Ganmus fece un cenno d’assenso alla sua sottoposta, la giovane ufficiale Kimeis. Nella sua lingua nativa significava ‘Cuore di combattente’. Lei, dopo aver annuito senza tradire alcuna emozione, si rivolse al drappello di soldati. In tutto erano una quindicina, tutti molto giovani eppure già avvezzi all’arte della guerra.
Avanziamo con cautela, state pronti ad affrontare il nemico
, disse lei.
La giovane era di altezza media e si presentava con lunghe ciocche di capelli rosso fuoco. Le cadevano di lato sul viso dai lineamenti delicati. Nonostante la sua età e il bell’aspetto, era una guerriera dell’Impero. Si era guadagnata i galloni sul campo di battaglia contro i pirati spaziali. Nella battaglia di Aywah, lungo la linea di confine dello spazio iperprofondo, si era particolarmente distinta. Aveva salvato i suoi commilitoni da morte certa. La furia dei pirati spaziali era risultata tale che nel salvataggio aveva compromesso il braccio sinistro. L’arto poi le era stato amputato e sostituito da uno sintetico che, con il tempo, si era integrato perfettamente nell’organismo ospite.
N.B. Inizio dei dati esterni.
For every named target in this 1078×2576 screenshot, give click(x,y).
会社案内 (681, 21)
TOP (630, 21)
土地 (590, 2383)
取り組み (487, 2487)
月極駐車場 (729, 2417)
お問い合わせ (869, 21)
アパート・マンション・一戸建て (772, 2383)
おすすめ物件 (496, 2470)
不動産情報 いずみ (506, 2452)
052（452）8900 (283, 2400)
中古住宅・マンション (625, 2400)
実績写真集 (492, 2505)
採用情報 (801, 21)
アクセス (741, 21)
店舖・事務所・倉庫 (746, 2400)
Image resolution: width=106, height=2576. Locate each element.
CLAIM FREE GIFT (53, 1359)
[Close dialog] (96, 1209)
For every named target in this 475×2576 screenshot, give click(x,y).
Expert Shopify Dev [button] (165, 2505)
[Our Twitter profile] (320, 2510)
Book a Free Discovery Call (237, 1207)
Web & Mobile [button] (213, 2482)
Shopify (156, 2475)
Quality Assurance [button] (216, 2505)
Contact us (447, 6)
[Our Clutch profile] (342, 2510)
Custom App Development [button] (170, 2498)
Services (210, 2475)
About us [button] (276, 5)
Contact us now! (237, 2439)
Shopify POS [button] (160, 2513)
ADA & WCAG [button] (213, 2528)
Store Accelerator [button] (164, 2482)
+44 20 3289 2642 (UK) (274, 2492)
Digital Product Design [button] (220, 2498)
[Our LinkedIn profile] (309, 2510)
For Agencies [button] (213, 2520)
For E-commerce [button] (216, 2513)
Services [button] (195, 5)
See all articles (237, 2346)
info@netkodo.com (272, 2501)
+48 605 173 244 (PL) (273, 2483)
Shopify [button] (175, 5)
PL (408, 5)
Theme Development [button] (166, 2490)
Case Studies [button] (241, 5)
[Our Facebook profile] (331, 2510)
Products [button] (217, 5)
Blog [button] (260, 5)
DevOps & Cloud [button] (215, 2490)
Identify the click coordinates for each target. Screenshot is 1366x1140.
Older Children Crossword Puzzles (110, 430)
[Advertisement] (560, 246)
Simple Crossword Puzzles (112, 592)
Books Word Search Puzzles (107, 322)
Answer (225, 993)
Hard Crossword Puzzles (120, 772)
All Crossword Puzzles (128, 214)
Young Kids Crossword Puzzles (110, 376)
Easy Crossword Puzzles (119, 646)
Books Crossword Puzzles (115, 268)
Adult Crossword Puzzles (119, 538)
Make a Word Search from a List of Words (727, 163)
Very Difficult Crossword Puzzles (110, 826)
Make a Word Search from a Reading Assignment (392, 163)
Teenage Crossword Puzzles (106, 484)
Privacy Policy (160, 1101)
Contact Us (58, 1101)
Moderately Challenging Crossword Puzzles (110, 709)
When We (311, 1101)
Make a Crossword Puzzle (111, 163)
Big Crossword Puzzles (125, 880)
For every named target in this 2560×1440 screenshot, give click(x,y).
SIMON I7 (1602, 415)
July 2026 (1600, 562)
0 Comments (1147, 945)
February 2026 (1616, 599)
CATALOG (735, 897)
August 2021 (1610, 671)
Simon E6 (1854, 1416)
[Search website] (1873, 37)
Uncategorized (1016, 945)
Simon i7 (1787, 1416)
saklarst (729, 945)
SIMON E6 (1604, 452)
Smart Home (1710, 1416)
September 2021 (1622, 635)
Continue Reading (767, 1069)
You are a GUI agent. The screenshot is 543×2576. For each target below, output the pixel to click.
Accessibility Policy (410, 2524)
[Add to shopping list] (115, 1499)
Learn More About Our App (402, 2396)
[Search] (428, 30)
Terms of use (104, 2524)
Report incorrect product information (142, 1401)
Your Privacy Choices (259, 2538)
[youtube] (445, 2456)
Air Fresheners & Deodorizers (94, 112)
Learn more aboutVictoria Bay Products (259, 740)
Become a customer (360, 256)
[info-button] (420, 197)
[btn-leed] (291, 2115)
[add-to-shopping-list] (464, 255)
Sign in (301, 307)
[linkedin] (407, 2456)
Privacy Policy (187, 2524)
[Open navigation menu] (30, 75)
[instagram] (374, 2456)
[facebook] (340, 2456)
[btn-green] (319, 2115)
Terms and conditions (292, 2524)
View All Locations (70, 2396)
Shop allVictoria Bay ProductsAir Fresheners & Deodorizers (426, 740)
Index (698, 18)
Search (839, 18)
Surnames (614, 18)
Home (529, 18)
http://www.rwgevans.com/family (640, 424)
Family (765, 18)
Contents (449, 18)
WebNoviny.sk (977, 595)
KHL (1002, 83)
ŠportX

Aveva ricevuto persino la Medaglia d’Onore dell’Impero, alla quale aveva fatto seguito la promozione ricevuta dal comandante Ganmus in persona. Lui era un soldato all’antica. Alle spalle aveva una famiglia che, da generazioni, serviva devotamente l’Impero. Di poche parole, il giorno della cerimonia aveva elogiato più volte la giovane cadetta. Ben presto Kimeis divenne la figlia che non aveva mai potuto avere. E lei, che era dotata di un eccellente autocontrollo, lo ricambiò osservando la disciplina in modo esemplare.
Mare della Vita. L’intera sala Genesi era intrisa di un liquido organico vivente. Al centro una moltitudine di sfere aggregate in un unico globo con moto rotatorio uniforme. All’improvviso, con l’aumentare dell’impulso, dalla sfera madre si staccò un gruppo di venti unità. In ognuna di esse, il liquido amniotico presente si dissolse lasciando trasparire il corpo rannicchiato di un essere dalle fattezze femminili. Gocha era una di esse. Si ritrovò distesa di lato sulla sabbia dorata di una delle spiagge di Terra Libera. Sentì il calore anomalo di un vento caldo sferzare i suoi capelli biondi e la pelle candida. Si alzò, il corpo delicatamente inarcato all’indietro. La testa girata alla sua sinistra verso l’etere. Vide l’orrore che la sovrastava dal cielo. Non era più terso, bensì pieno di sinistre nubi che riempivano l’orizzonte. Un Godraneh, un drago alato, si librava immobile in mezzo al cielo, le ali spiegate, la testa minacciosamente piegata in avanti con le fauci spalancate. Gli occhi lucenti di un bianco che illuminava le zone circostanti. Alle sue spalle le nuvole, sempre più dense e scure, sembravano disegnare in modo sfumato altri draghi alati. Da una gigantesca nube nera e corposa apparve la testa di un drago con gli occhi abbacinanti che fendevano l’oscurità. Avanzava velocemente e diventava un unico corpo, a sinistra con la montagna in fondo alla spiaggia e a destra con il mare.
Gocha corse via terrorizzata dall’oscuro nemico che avanzava inesorabile. Una lingua di fuoco la colpì alle spalle. Il dolore lancinante le impediva di urlare per la rabbia. L’algia aveva invaso il suo corpo, indebolendolo notevolmente. Barcollante e leggermente curvo in avanti, il simbionte vide il proprio sangue scorrere copioso dalle ferite profonde. Le lacerazioni sanguinavano dai seni e dal suo ventre, sino ad arrivare alla coscia sinistra.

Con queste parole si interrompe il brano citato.